Why is addiction “perfectly logical” to an addict?
Why does love change so quickly from passion to disinterest?
Why are some people diehard liberals and others hardcore conservatives?
Why are we always hopeful for solutions even in the darkest times - and so good at figuring them out?
The answer is found in a single chemical in your brain: dopamine. Dopamine ensured the survival of early man. Thousands of years later, it is the source of our most basic behaviors and cultural ideas - and progress itself.
Dopamine is the chemical of desire that always asks for more - more stuff, more stimulation, and more surprises. In pursuit of these things, it is undeterred by emotion, fear, or morality. Dopamine is the source of our every urge, that little bit of biology that makes an ambitious business professional sacrifice everything in pursuit of success, or that drives a satisfied spouse to risk it all for the thrill of someone new. Simply put, it is why we seek and succeed; it is why we discover and prosper. Yet, at the same time, it’s why we gamble and squander.
From dopamine’s point of view, it’s not the having that matters. It’s getting something - anything - that’s new. From this understanding - the difference between possessing something versus anticipating it - we can understand in a revolutionary new way why we behave as we do in love, business, addiction, politics, religion - and we can even predict those behaviors in ourselves and others.
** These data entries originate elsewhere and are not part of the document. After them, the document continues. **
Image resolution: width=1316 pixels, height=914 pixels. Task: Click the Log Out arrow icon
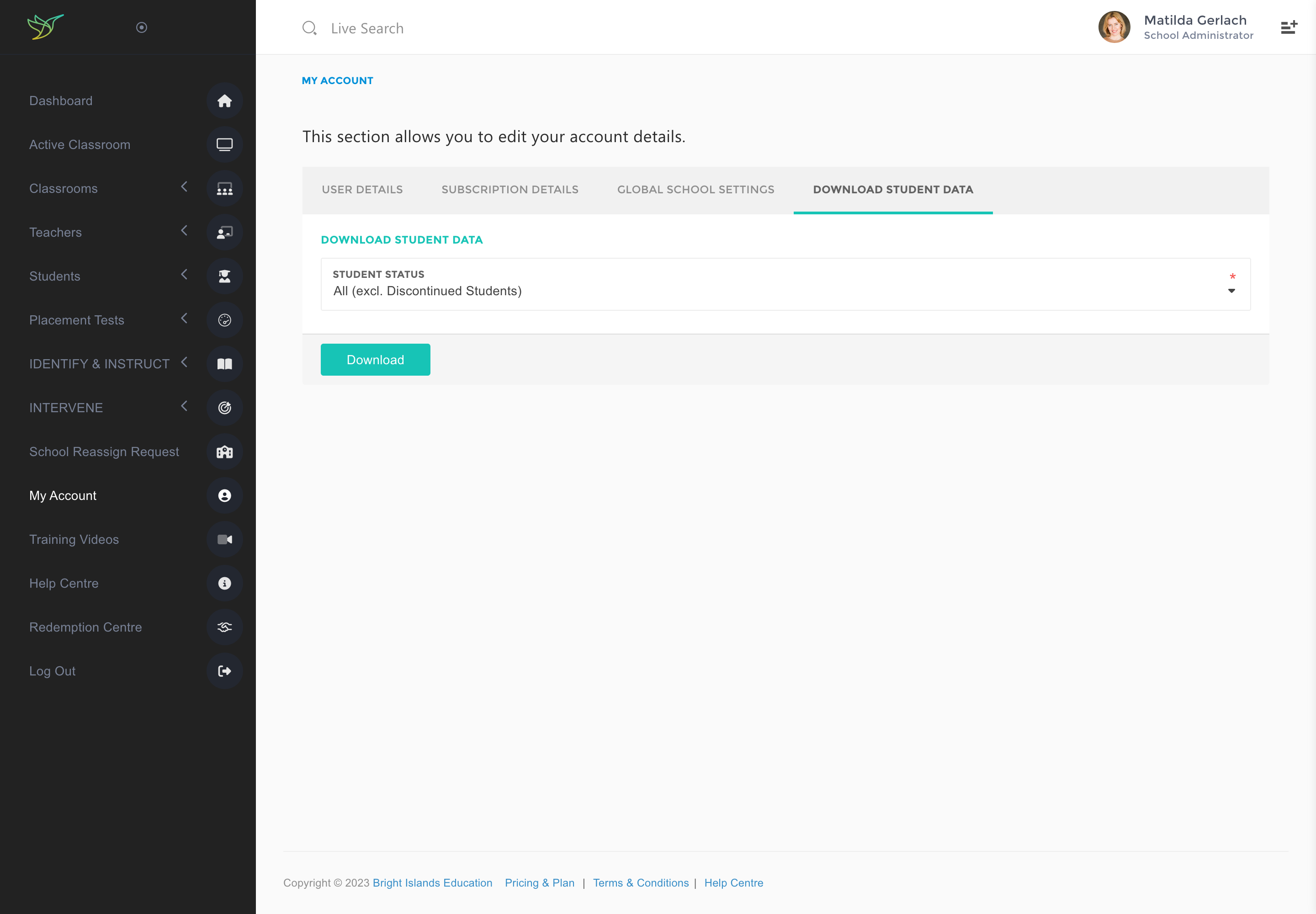tap(224, 671)
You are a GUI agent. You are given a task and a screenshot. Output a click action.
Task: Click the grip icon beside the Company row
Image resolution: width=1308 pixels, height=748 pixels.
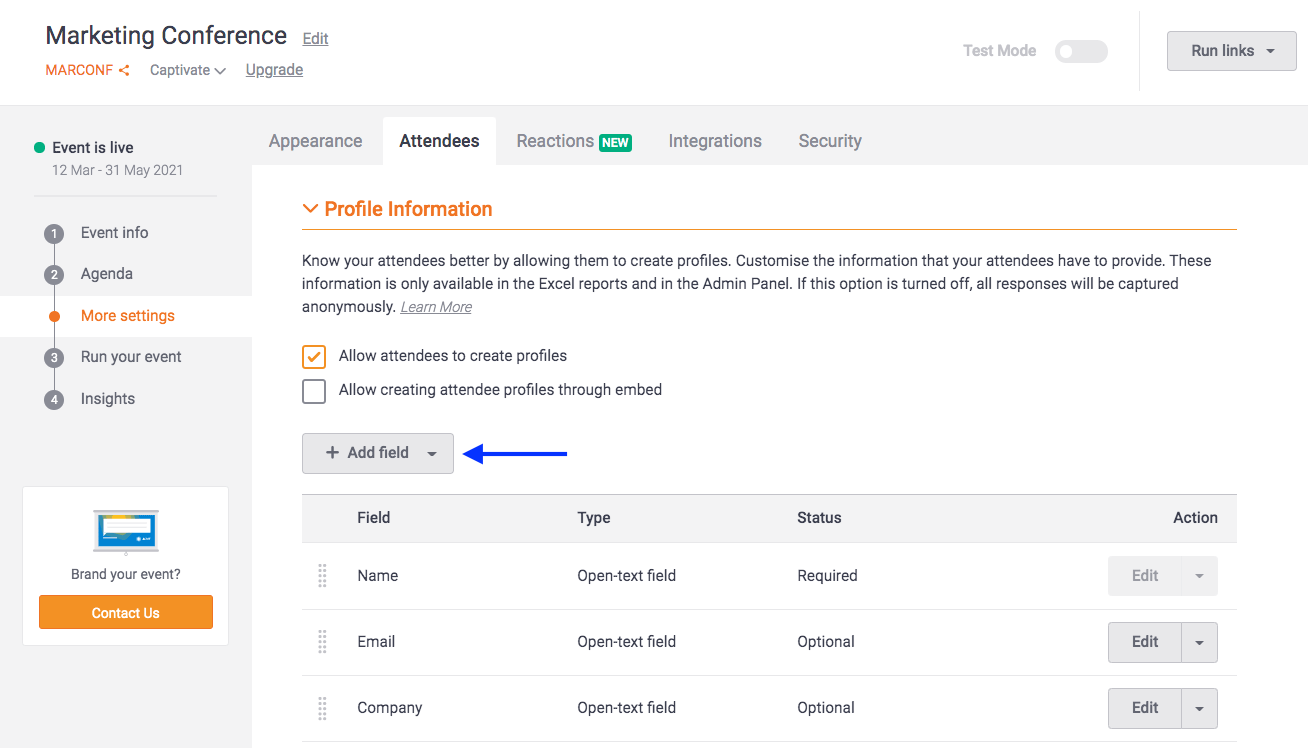coord(322,708)
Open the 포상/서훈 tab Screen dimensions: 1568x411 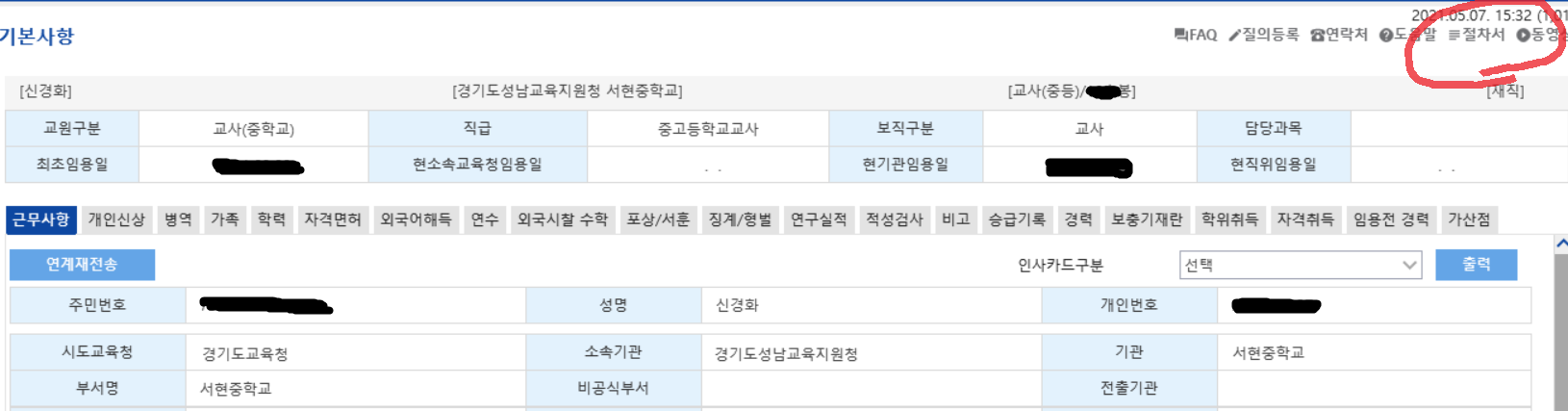[658, 219]
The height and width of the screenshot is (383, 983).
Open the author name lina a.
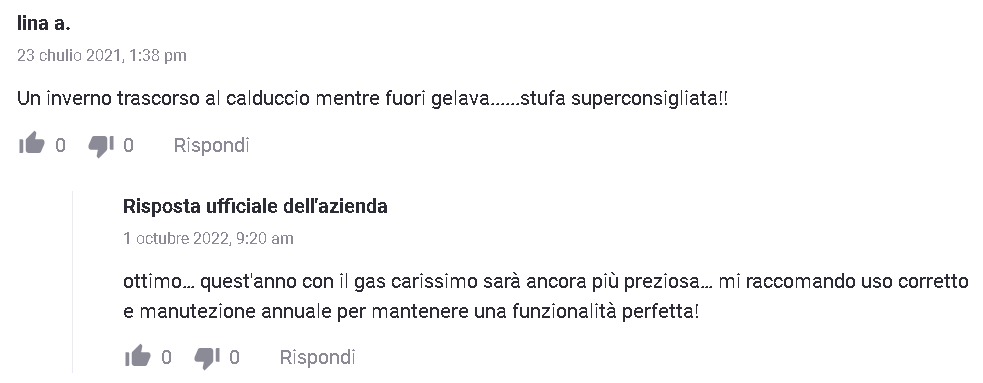click(43, 23)
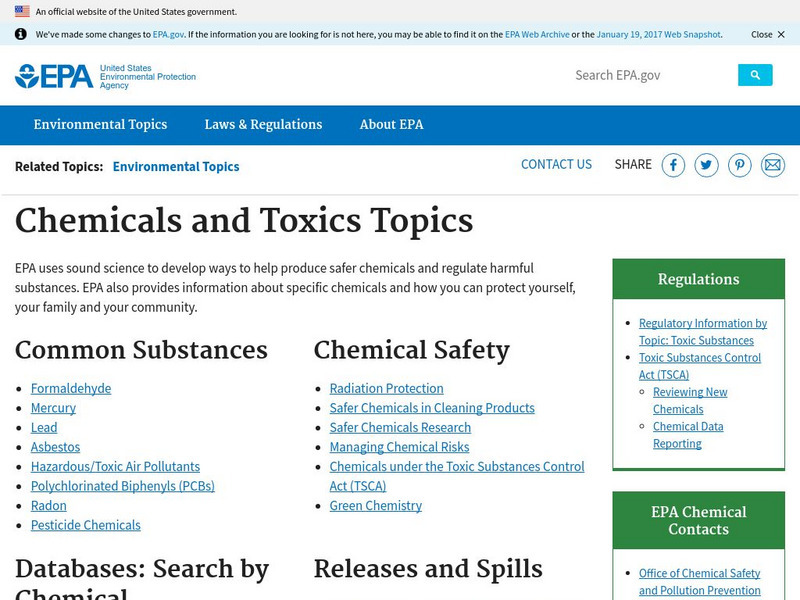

In The Molecule of More: How a Single Chemical in Your Brain Drives Love, Sex, and Creativity—And will Determine the Fate of the Human Race, George Washington University professor and psychiatrist Daniel Z. Lieberman, MD, and Georgetown University lecturer Michael E. Long present a potentially life-changing proposal: Much of human life has an unconsidered component that explains an array of behaviors previously thought to be unrelated, including why winners cheat, why geniuses often suffer with mental illness, why nearly all diets fail, and why the brains of liberals and conservatives really are different.
©2018 Daniel Z. Lieberman, MD, and Michael E. Long. (P)2018 Brilliance Publishing, Inc., all rights reserved. Publishing by arrangement with BenBella Books.Resumo da Crítica
"One might consider it Freakonomics for the mind."— Greg Roth, "The Idea Enthusiast"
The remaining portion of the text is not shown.